September 17, 2020 8:06:32 am
The Supreme Court on Wednesday ordered a fresh probe by a new Rajasthan Police team into the 2017 death of Vikrant Nagaich, a student at National Law University, Jodhpur.
The judgement came on a plea by the 21-year-old student’s mother Neetu Kumar Nagaich, who sought a CBI probe into the incident. In a plea filed through advocate Sunil Fernandes, she said there is reasonable suspicion about the circumstances behind her son’s death and that she is not satisfied with the probe.
A bench of Justices R F Nariman, Navin Sinha and Indira Banerjee set aside the closure report filed by the previous probe team and directed that the new investigation be completed in two months. The investigation team, it said, should be “headed by a senior police officer of the State” and have “efficient personnel well conversant with use of modern investigation technology also”.
The court underlined that “no officer who was part of the investigating team leading to the closure report shall be part of the team conducting de novo investigation”.
Noting that “much time has passed and there is undoubtedly an urgency in the matter now”, the Bench said that the probe “must be concluded within a maximum period of two months from today and the police report be filed before the court concerned…”
Ordering the fresh probe, the court noted that the incident occurred in the intervening night of August 13 and 14, 2017. The inquest proceedings under CrPC Section 174 were registered on August 14, 2017 but remained inconclusive.
The death “was initially sought to be passed off as accidental by collision with a train or suicidal due to depression”, the court said, adding that the murder FIR was “registered very much belatedly on 29.06.2018” after the parents repeatedly approached the higher authorities.
“Even thereafter the investigation remained at a standstill till the filing of the counter affidavit before this Court as recent as 03.07.2020 with the respondents insisting that the death was accidental…,” the court said.

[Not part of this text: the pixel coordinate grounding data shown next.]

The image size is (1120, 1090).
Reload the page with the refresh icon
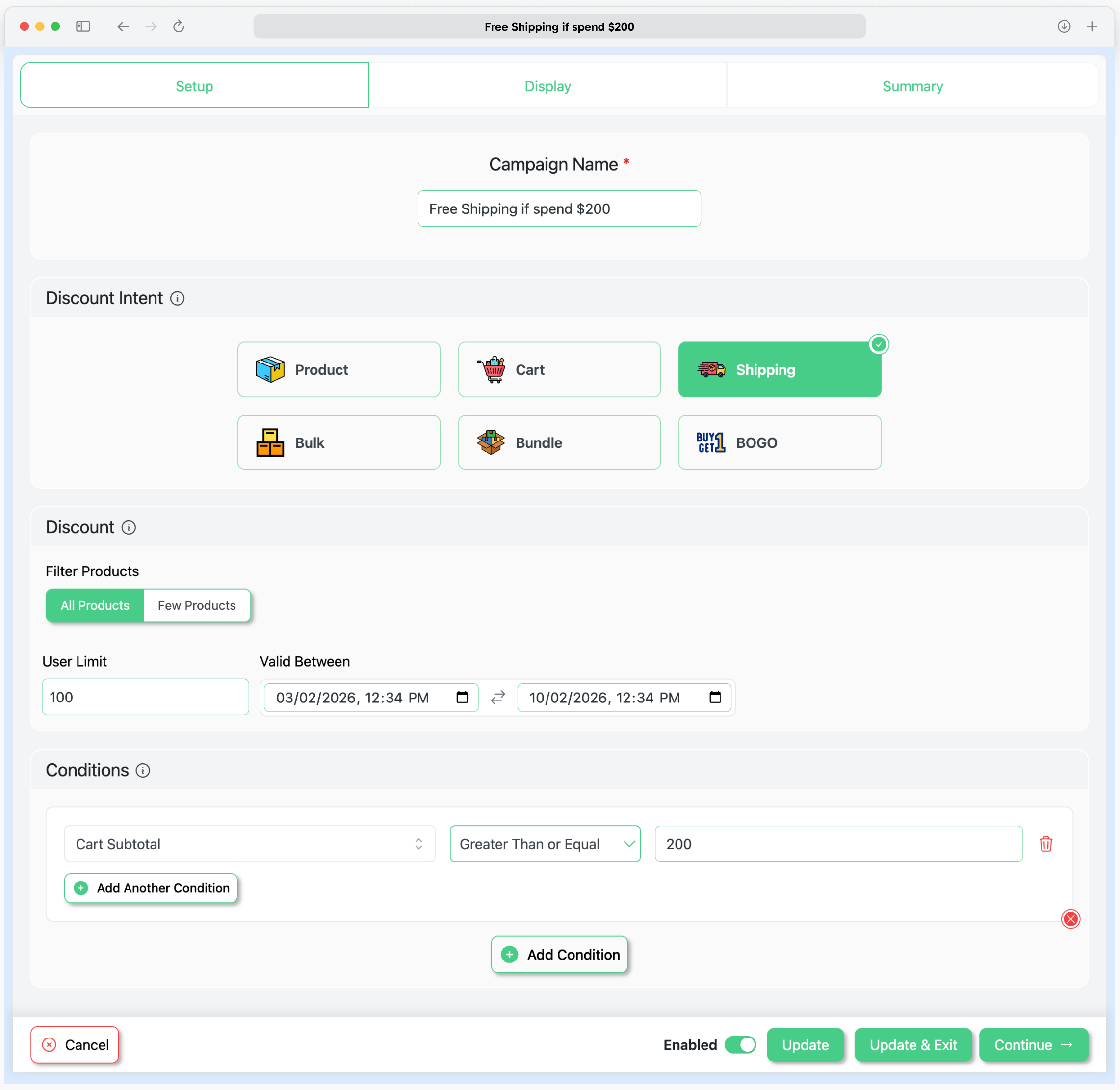coord(179,26)
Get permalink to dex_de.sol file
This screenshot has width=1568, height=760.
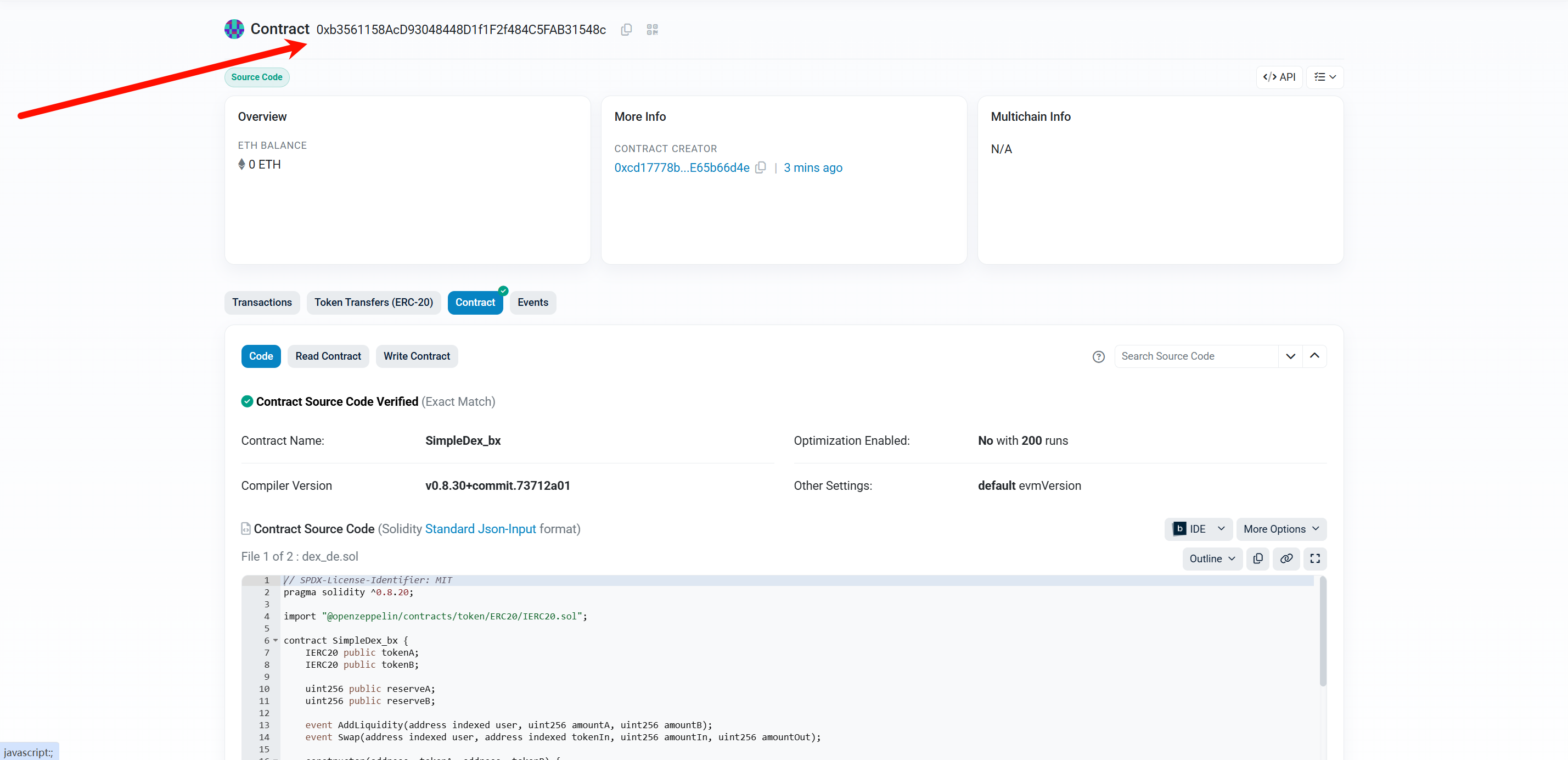click(x=1286, y=558)
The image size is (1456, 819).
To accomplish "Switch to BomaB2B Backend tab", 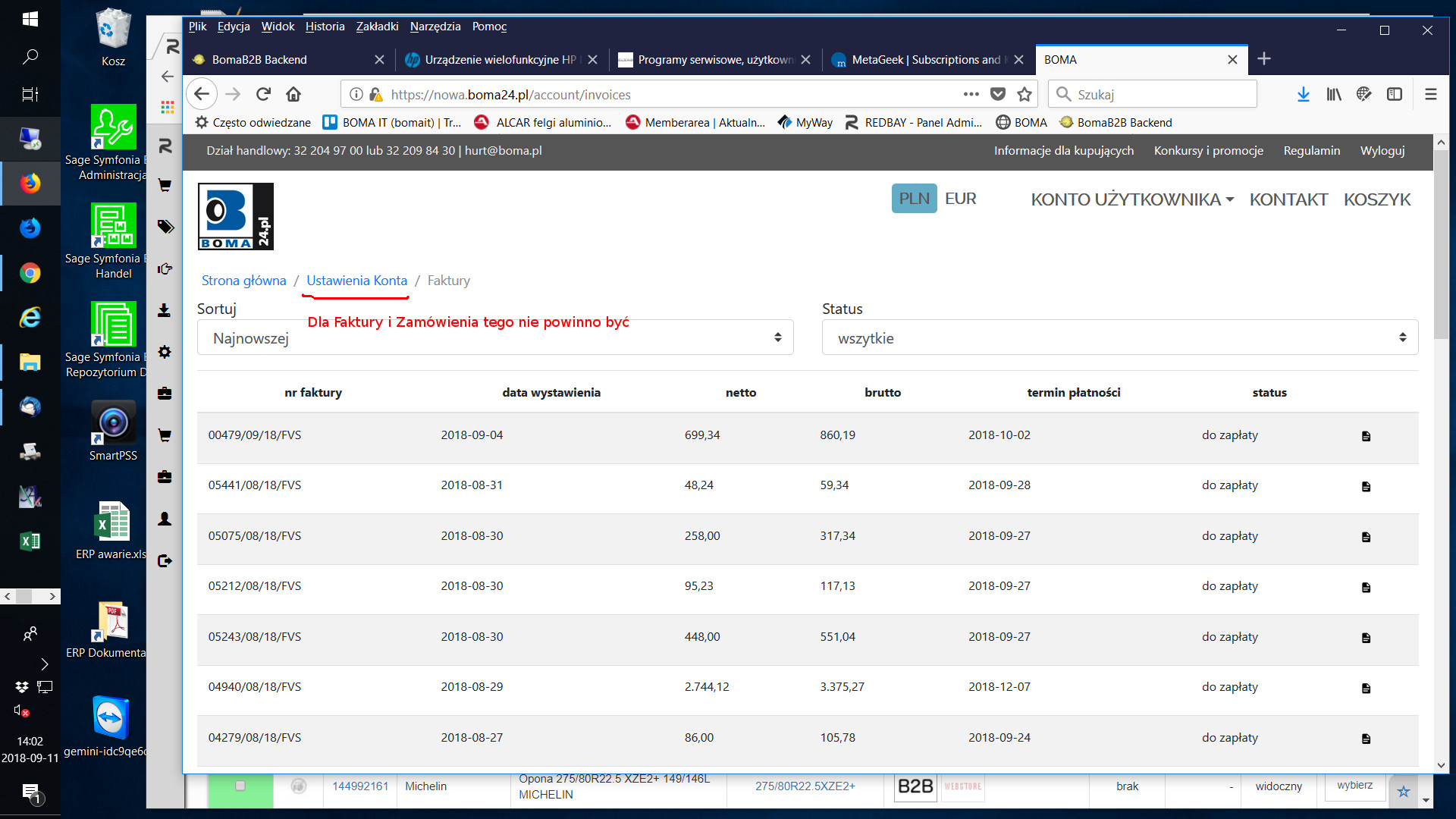I will pyautogui.click(x=259, y=60).
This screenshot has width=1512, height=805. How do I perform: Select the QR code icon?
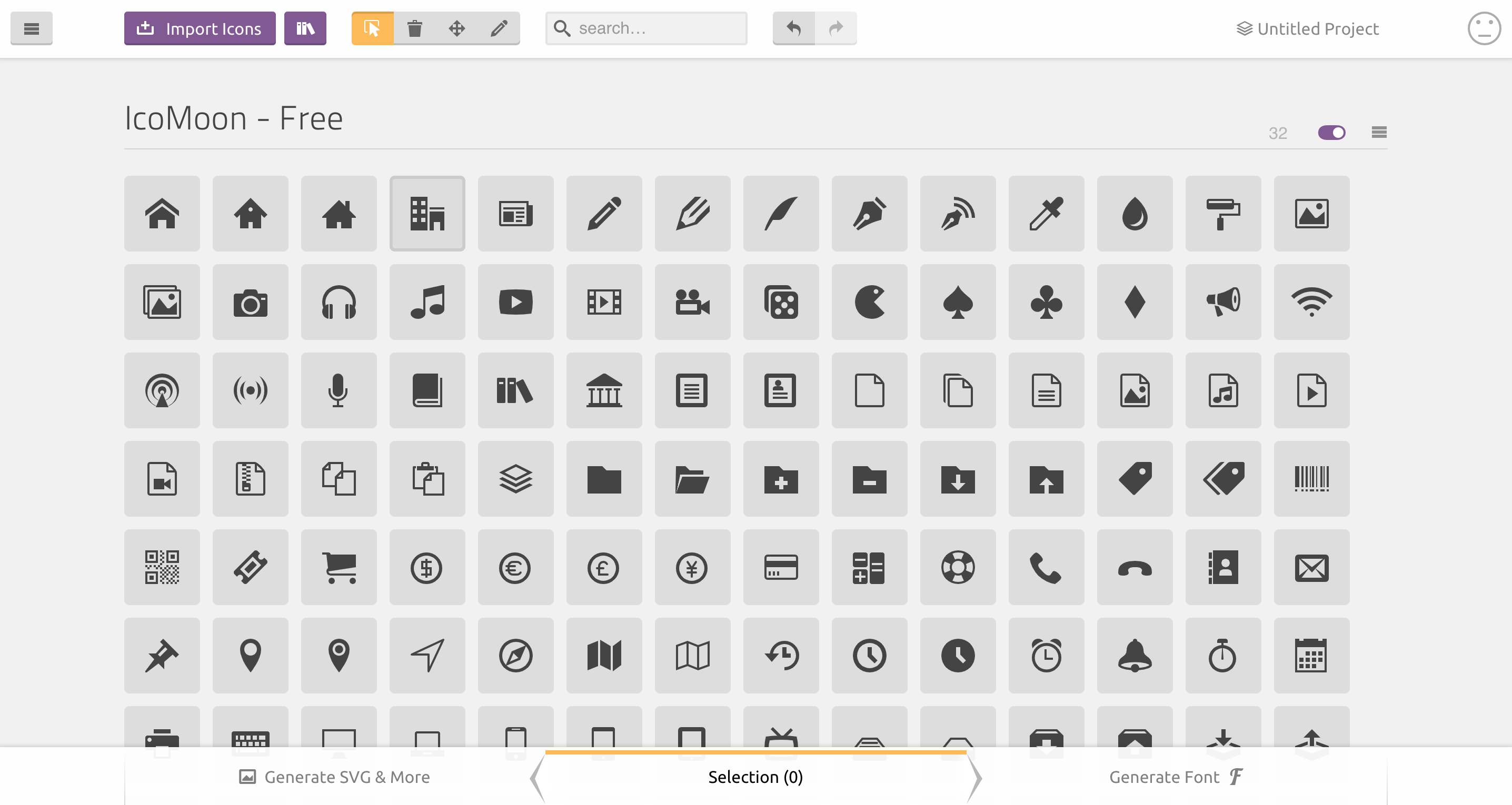click(162, 567)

The “investigation remained inconclusive for nearly three long years”, the bench said, adding that it is only when the Supreme Court on July 8 asked the police to complete probe in two months “that suddenly a very lengthy investigation closure report has been filed… taking a stand that though the death was homicidal there was no clue”.
“The closure report is therefore, to our mind, a clear hasty action leaving much to be desired regarding the nature of investigation, because if a detailed investigation had already been done as is sought to be now suggested, there is no reason why a final report could not have been filed by the investigating agency in the normal course of events and needed an order to do so from this Court. The entire investigation and the closure report therefore lack bonafide,” the bench added.